Edit the listing lines from the one containing "The image size is (1280, 657)." through the one containing "(x=860, y=368)", inclusive, so that "green" becomes "blue" and nothing else changes. Return only those lines, and leave the pictures out.

— Begin Material for this exercise —

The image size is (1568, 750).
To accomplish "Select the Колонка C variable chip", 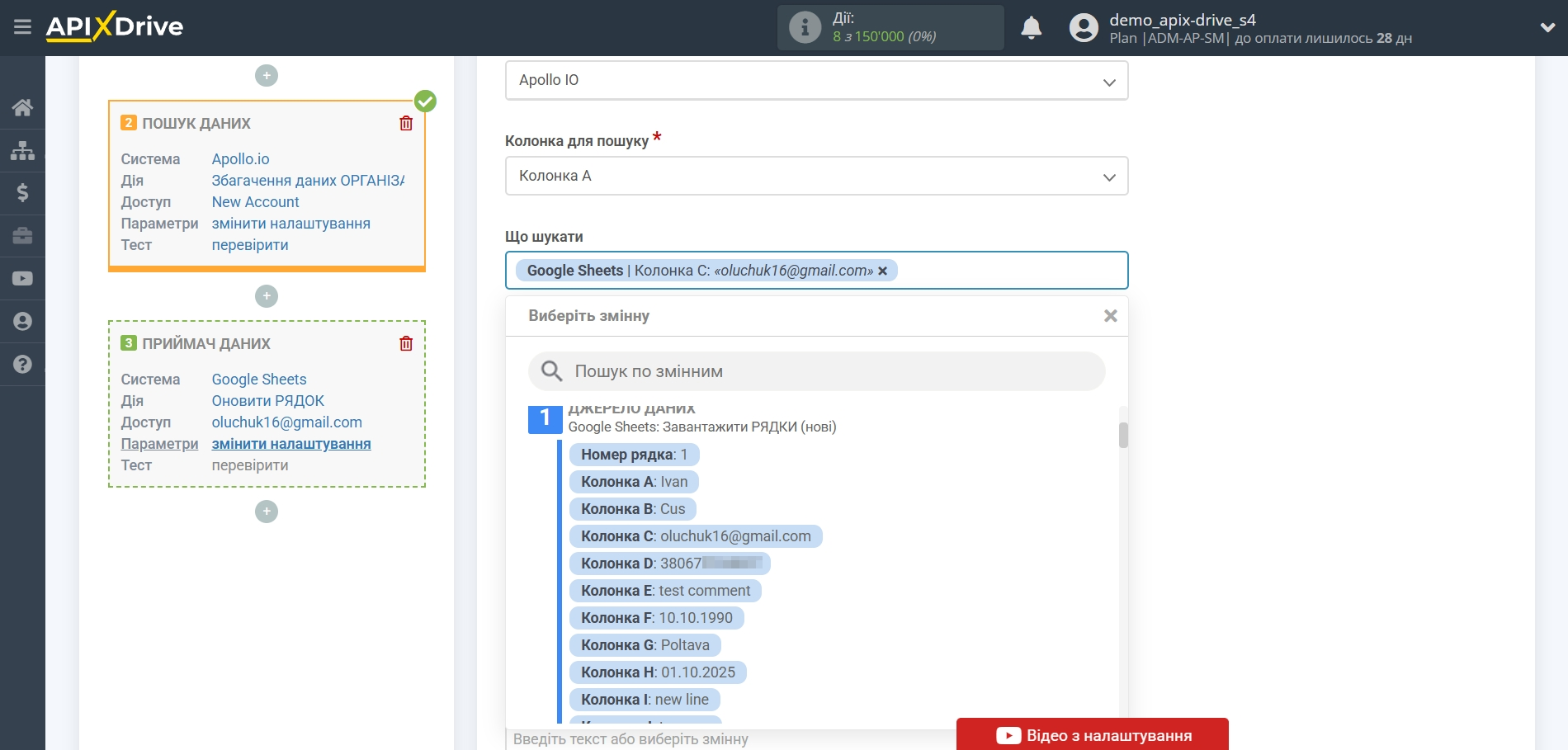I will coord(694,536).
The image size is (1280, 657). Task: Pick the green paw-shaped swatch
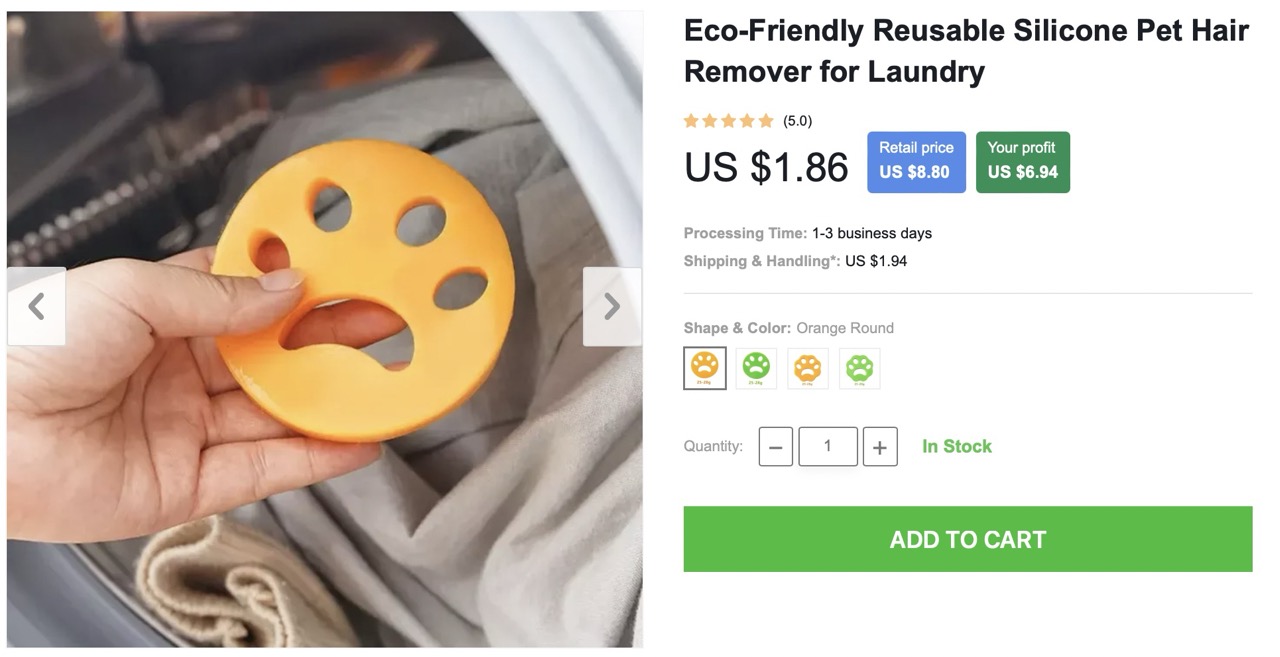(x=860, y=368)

— End Material for this exercise —
— Begin Material for this exercise —

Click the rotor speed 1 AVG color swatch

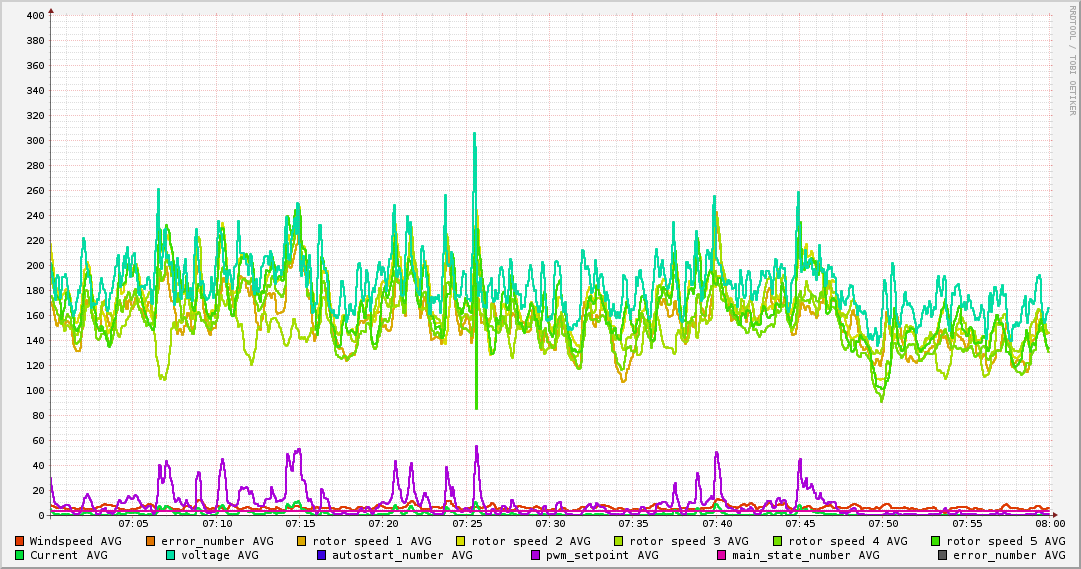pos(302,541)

— End Material for this exercise —

◆ **Result of this task**
The image size is (1280, 657). Task: Pick the blue paw-shaped swatch
(x=860, y=368)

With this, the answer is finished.